Vitrage-graph is active standby. Currently on a failover, vitrage-graph needs to pull all the data again from the collector data-sources. This takes a considerable amount of time, in which data is inconsistent. As we wish to continue working with an in-memory graph (due to performance), vitrage-graph service will remain active-standby. Therefore, downtime must be minimized in failover events.

Proposed change

  • after every get_all, vitrage-graph stores a full entity graph snapshot in the db, so the majority of events do not need to be replayed.

  • Vitrage-graph sends each processed event to vitrage-persistor so these are stored in the order of handling.

  • Upon init vitrage-graph queries the db table graph_snapshots, fetching the latest entry, it will be used if it is not older than snapshot_interval.

Init with a snapshot - on failover
  • Unpickle stored snapshot to get the graph.

  • Run the processor on all the events (from events table) that occurred after the snapshot.

  • Enable the evaluators.

  • Process all the events that are waiting in the message bus.

Init without a snapshot - a fresh start (This is the current behaviour).
  • Start with a new empty graph.

  • RPC to Collector to run get_all for all drivers, then process the events.

  • Process all the events that are waiting in the message bus.

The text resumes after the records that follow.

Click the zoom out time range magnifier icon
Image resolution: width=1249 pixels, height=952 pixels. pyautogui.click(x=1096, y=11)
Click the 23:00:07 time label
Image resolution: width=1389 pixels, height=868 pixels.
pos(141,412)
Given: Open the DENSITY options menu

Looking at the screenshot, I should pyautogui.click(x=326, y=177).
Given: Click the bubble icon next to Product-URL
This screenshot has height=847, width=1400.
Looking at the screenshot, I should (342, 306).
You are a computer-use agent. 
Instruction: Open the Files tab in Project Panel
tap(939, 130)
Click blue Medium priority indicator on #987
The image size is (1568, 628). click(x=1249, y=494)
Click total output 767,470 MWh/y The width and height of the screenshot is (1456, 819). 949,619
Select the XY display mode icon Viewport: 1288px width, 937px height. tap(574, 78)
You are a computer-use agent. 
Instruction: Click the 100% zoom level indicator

  • Enable evaluator and iterate all graph.

Alternatives

Using a persistent graph database can improve vitrage-graph high availability as fail-over will be quick due to running active-active. This may be a preferred solution in terms of high availability, but overall, when comparing performance compared to in-memory networkx, the degradation is not reasonable

Data model impact

May require minor changes, TBD.

REST API impact

None

Versioning impact

None

Other end user impact

None

Deployer impact

This will be enabled by default. Deployer may disable in by adding the following to vitrage.conf [persistancy] enable_persistancy=false

Developer impact

None

Horizon impact

None

Implementation

Assignee(s)

Primary assignee:

idan-hefetz

Other contributors:

None

Work Items

None

Dependencies

None

Testing

Additional tempest will be added for fail-over, as persistence is already covered by existing tempest. Unit tests will not be affective here as changes are mostly in the init process and scheduler. This feature mostly reuses existing (tested) functionality.

Documentation Impact

None

References

None